» Task prompt: Output the opening lines of the records exactly. End with the line that contains "지놈앤컴퍼니(314130) (153, 823)".

Extracted data entries
* * * * *

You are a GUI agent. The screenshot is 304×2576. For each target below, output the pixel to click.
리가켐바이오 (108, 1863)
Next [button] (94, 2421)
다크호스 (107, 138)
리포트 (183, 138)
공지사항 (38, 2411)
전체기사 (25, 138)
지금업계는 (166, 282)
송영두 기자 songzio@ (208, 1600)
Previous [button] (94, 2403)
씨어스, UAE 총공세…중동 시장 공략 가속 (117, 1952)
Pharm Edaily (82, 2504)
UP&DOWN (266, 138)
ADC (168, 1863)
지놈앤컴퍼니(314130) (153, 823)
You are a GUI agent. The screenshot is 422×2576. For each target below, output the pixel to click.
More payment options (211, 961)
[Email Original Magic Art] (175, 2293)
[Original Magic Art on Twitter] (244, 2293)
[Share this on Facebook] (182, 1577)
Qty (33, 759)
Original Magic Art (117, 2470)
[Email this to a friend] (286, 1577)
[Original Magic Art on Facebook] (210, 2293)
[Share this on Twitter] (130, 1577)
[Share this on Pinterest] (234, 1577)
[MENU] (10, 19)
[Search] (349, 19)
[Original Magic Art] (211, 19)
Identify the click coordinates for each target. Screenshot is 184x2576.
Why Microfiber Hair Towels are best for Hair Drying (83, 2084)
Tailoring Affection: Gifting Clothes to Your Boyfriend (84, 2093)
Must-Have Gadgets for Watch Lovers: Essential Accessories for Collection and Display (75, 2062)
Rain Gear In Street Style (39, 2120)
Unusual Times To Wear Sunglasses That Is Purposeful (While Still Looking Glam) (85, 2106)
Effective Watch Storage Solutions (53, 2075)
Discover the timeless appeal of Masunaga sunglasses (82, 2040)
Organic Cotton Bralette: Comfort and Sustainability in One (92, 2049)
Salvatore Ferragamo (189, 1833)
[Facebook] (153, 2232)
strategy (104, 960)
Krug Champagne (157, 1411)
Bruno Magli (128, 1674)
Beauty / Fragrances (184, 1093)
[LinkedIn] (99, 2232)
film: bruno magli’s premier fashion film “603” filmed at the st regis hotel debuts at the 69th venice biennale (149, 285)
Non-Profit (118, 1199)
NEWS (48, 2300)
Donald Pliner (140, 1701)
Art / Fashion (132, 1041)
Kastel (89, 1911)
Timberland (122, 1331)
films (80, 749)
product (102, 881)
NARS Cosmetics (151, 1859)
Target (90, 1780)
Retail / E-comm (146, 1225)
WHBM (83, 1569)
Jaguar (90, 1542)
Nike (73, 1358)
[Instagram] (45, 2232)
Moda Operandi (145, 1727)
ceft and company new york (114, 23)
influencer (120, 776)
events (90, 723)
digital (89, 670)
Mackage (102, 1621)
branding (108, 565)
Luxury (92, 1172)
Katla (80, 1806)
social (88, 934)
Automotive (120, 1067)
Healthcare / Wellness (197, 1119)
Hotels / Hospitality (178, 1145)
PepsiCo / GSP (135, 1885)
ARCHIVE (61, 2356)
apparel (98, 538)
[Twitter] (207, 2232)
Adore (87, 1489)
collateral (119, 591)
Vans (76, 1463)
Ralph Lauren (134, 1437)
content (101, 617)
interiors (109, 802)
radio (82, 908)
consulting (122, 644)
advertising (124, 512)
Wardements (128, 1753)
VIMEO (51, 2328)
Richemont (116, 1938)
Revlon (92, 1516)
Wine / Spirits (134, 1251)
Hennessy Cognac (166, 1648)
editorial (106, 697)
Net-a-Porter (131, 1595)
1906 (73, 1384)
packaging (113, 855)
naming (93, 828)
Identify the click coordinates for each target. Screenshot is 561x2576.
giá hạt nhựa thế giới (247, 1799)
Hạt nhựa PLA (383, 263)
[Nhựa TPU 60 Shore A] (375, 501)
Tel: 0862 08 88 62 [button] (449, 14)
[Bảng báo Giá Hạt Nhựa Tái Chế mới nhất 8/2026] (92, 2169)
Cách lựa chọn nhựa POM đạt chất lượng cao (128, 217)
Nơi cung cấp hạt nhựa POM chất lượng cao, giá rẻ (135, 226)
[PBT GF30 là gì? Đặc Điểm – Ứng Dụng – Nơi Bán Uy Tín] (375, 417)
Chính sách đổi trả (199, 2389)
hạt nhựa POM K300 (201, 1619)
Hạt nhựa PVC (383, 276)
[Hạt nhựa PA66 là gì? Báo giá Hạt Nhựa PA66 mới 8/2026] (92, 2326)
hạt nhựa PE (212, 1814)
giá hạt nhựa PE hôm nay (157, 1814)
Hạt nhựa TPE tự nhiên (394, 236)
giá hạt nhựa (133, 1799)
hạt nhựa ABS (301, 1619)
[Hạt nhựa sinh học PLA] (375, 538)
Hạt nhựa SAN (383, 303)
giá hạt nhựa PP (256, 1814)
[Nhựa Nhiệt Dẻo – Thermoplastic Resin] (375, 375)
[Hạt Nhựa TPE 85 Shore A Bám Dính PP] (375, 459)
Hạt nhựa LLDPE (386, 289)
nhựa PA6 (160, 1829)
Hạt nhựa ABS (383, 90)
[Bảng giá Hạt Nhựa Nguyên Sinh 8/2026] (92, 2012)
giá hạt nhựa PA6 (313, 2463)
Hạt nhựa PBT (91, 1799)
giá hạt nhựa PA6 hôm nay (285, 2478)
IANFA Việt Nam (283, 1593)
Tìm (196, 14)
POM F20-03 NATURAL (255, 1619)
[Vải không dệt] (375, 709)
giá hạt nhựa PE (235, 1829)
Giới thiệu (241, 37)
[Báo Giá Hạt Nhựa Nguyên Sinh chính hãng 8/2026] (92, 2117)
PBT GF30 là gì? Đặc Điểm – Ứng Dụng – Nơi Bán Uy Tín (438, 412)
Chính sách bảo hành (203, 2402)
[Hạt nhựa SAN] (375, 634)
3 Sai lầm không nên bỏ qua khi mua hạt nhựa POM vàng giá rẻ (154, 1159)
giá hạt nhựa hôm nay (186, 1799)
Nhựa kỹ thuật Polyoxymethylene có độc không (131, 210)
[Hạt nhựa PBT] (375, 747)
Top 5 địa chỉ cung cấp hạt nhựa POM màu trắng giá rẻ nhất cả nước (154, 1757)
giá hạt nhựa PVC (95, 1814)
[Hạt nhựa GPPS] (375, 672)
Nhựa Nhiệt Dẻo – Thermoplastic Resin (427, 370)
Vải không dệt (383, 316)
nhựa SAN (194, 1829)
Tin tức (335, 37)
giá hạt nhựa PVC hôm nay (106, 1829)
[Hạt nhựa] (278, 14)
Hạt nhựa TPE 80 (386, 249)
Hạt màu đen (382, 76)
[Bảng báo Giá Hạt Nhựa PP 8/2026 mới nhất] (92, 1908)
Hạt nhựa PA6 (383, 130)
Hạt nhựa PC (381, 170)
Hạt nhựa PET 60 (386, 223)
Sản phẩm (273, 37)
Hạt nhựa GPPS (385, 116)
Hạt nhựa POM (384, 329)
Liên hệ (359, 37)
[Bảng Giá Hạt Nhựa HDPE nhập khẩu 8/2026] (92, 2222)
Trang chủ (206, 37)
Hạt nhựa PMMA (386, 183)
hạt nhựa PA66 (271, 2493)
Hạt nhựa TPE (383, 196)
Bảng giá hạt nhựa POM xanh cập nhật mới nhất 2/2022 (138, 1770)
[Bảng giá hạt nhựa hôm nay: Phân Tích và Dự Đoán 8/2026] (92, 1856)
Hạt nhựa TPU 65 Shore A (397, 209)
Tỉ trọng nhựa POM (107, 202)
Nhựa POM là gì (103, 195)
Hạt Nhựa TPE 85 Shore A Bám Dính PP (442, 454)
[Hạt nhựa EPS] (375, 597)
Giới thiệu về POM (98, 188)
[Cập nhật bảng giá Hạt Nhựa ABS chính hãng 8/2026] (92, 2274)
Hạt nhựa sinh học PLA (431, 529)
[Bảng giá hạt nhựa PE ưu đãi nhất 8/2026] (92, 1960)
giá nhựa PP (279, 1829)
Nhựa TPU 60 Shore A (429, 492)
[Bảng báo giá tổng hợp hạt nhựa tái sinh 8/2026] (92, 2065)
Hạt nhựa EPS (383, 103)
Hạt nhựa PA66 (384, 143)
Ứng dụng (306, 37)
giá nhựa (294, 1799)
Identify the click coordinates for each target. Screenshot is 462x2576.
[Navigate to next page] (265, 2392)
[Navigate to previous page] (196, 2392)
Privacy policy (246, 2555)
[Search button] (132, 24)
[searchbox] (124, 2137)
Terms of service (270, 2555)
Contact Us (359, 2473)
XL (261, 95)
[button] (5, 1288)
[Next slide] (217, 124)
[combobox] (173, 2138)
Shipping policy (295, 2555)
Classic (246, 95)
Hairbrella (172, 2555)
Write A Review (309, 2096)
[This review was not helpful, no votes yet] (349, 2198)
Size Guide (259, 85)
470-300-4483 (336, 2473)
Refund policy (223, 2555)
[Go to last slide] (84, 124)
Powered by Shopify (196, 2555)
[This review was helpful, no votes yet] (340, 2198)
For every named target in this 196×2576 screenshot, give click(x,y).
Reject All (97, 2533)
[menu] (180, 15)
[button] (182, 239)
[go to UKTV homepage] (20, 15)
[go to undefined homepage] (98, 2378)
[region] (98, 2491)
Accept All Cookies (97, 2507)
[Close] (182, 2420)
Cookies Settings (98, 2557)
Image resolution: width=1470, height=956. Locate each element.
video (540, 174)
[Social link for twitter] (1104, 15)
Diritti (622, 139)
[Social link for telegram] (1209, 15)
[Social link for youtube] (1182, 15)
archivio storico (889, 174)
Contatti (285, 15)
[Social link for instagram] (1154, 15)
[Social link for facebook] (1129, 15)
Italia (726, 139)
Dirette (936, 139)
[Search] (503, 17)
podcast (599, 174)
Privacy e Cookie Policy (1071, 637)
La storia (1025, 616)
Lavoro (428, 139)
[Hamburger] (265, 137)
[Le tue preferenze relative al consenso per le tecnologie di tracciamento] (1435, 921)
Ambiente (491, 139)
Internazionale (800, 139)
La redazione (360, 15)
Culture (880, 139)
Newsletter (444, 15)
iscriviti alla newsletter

* * * * *

» Task response:
You are a GUI agent. The screenshot is 304×2576. For each target below, output the pixel to click.
리가켐바이오 (108, 1863)
Next [button] (94, 2421)
다크호스 (107, 138)
리포트 (183, 138)
공지사항 (38, 2411)
전체기사 (25, 138)
지금업계는 (166, 282)
송영두 기자 songzio@ (208, 1600)
Previous [button] (94, 2403)
씨어스, UAE 총공세…중동 시장 공략 가속 (117, 1952)
Pharm Edaily (82, 2504)
UP&DOWN (266, 138)
ADC (168, 1863)
지놈앤컴퍼니(314130) (153, 823)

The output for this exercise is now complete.